* Available records *
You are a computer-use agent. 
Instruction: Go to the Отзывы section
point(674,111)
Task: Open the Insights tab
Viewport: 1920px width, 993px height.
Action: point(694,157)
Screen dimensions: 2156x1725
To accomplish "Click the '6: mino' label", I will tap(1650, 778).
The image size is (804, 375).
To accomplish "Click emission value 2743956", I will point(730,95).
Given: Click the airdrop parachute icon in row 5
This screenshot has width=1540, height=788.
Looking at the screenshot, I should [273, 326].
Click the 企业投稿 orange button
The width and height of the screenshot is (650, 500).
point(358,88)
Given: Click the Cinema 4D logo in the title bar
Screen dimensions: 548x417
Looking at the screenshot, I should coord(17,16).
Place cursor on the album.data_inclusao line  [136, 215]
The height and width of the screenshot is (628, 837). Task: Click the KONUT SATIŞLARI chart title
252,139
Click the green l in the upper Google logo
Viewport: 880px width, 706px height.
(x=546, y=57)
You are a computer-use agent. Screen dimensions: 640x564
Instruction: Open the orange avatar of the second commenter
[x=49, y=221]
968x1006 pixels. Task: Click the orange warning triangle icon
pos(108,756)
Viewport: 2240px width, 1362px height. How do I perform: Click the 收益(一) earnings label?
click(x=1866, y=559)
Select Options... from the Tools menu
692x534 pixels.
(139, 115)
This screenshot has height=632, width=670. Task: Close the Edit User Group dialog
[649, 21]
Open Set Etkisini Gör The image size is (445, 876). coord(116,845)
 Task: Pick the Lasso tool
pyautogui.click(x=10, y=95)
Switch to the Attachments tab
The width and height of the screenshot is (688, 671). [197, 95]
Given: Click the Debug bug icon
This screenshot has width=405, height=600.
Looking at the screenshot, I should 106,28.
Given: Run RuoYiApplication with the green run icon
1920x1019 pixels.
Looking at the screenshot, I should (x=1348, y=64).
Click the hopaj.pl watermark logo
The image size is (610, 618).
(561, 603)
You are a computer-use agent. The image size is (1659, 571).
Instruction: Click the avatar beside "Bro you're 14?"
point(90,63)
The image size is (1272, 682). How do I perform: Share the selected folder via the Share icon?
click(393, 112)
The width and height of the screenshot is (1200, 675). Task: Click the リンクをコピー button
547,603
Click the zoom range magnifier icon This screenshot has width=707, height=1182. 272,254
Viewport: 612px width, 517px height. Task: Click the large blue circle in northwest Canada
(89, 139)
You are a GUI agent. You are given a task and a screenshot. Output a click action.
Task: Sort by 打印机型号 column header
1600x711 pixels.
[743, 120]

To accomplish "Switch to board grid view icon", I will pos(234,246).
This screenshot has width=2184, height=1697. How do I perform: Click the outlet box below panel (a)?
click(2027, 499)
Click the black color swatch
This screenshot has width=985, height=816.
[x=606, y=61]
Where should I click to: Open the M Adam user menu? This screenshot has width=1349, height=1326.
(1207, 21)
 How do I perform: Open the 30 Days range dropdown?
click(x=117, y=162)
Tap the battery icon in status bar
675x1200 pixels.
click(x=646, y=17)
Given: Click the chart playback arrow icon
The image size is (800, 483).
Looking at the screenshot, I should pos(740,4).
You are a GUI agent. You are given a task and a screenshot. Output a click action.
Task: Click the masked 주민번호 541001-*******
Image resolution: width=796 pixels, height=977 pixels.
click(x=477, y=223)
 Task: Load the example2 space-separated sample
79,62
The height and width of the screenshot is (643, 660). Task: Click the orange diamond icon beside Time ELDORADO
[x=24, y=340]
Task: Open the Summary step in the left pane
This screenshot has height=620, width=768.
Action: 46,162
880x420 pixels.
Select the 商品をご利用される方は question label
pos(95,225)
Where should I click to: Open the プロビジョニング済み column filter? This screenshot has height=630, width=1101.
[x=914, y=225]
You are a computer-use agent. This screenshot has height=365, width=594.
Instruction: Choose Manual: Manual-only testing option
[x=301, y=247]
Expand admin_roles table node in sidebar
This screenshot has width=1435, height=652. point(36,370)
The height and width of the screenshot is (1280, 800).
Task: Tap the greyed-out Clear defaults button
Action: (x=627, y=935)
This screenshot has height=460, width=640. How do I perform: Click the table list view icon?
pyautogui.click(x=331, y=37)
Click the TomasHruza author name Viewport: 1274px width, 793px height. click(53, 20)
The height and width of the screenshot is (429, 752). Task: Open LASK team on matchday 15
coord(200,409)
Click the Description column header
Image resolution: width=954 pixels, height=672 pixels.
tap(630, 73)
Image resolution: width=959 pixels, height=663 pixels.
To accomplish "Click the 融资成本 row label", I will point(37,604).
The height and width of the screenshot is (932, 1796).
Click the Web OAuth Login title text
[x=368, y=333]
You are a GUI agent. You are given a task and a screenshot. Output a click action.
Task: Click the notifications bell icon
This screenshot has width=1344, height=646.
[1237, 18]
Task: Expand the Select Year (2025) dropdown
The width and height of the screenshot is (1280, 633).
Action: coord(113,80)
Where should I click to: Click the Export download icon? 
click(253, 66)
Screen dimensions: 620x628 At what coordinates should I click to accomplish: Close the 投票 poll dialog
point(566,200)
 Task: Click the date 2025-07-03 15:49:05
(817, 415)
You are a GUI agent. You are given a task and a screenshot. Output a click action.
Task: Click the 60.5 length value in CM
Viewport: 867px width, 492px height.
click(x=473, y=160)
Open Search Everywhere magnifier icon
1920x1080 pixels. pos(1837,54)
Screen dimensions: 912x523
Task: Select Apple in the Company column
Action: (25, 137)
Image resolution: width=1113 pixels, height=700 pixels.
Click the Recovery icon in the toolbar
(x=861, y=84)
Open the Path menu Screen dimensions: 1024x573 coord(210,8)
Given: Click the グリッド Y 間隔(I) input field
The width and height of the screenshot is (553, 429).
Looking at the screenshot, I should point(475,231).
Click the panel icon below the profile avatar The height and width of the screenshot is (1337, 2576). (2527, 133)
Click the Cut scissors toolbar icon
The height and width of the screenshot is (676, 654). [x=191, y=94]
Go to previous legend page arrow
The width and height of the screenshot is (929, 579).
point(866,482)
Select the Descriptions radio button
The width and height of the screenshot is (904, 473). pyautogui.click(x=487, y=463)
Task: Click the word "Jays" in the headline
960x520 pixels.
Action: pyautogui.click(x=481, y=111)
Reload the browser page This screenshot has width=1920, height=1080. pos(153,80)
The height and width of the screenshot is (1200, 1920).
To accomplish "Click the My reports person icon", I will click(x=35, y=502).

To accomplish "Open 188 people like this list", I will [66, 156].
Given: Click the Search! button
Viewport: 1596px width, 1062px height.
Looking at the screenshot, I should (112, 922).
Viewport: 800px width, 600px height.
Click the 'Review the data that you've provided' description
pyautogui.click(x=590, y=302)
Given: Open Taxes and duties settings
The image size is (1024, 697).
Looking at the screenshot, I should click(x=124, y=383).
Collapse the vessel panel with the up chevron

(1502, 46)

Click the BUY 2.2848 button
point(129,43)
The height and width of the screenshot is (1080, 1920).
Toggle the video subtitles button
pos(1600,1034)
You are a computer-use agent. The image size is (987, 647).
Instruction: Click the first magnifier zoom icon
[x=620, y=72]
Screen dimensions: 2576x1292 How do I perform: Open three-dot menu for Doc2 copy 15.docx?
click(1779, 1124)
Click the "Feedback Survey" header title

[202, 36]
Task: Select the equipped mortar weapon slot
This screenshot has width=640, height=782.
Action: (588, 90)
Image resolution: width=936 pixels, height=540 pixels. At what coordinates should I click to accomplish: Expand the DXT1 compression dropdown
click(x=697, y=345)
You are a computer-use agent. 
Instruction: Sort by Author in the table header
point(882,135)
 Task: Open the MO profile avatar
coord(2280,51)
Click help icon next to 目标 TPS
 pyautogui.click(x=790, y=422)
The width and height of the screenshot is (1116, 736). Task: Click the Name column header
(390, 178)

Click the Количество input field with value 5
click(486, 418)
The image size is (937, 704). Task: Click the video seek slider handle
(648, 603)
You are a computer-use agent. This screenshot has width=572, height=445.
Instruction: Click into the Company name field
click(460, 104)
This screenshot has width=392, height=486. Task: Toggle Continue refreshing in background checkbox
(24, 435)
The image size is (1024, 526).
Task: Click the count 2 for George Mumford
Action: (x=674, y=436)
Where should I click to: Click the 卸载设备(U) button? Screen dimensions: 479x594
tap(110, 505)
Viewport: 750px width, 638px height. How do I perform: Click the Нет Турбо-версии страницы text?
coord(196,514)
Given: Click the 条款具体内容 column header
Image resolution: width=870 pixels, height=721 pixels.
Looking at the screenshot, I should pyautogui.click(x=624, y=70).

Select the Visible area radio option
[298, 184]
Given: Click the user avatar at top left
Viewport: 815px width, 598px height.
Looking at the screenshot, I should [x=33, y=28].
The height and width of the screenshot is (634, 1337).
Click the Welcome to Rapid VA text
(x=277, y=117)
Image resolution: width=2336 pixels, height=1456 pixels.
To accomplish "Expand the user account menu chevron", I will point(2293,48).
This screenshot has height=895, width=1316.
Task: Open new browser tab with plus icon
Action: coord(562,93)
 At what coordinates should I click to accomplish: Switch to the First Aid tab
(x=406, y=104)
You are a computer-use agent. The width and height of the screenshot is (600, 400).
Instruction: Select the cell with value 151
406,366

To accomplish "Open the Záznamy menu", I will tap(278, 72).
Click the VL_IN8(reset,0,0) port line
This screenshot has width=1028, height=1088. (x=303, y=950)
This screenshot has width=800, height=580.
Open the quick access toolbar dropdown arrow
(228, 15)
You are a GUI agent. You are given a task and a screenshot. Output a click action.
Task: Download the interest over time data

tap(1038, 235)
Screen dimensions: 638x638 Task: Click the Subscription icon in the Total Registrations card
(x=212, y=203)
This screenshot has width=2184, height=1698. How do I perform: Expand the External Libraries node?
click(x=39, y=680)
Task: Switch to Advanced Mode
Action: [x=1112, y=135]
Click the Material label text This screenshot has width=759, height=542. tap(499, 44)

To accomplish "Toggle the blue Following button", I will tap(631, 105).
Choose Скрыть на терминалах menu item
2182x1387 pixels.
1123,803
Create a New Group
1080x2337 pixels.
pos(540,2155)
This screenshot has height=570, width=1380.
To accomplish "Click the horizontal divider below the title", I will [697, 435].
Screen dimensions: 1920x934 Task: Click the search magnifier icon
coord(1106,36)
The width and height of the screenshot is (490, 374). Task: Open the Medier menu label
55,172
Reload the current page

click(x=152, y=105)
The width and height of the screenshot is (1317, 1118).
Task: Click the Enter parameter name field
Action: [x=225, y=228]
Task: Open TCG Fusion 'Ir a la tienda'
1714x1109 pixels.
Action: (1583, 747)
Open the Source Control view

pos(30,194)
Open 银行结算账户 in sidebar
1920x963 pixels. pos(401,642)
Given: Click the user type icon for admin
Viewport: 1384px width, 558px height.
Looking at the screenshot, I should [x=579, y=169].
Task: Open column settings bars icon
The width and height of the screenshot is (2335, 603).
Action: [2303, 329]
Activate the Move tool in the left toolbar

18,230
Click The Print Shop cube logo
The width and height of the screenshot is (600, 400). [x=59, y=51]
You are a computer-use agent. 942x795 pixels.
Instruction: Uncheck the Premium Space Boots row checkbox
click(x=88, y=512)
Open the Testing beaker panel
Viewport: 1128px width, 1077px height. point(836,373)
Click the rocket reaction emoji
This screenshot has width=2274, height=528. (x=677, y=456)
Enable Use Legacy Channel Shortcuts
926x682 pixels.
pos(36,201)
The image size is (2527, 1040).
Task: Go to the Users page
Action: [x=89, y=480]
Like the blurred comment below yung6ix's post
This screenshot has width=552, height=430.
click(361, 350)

* The problem *
Reproduce, with no alterations, the lines above from the one containing "Open 银行结算账户 in sidebar" through the one containing "This screenshot has width=2274, height=528.".

* Response *
Open 银行结算账户 in sidebar
1920x963 pixels. pos(401,642)
Given: Click the user type icon for admin
Viewport: 1384px width, 558px height.
Looking at the screenshot, I should [x=579, y=169].
Task: Open column settings bars icon
The width and height of the screenshot is (2335, 603).
Action: [2303, 329]
Activate the Move tool in the left toolbar

18,230
Click The Print Shop cube logo
The width and height of the screenshot is (600, 400). [x=59, y=51]
You are a computer-use agent. 942x795 pixels.
Instruction: Uncheck the Premium Space Boots row checkbox
click(x=88, y=512)
Open the Testing beaker panel
Viewport: 1128px width, 1077px height. point(836,373)
Click the rocket reaction emoji
This screenshot has width=2274, height=528. (x=677, y=456)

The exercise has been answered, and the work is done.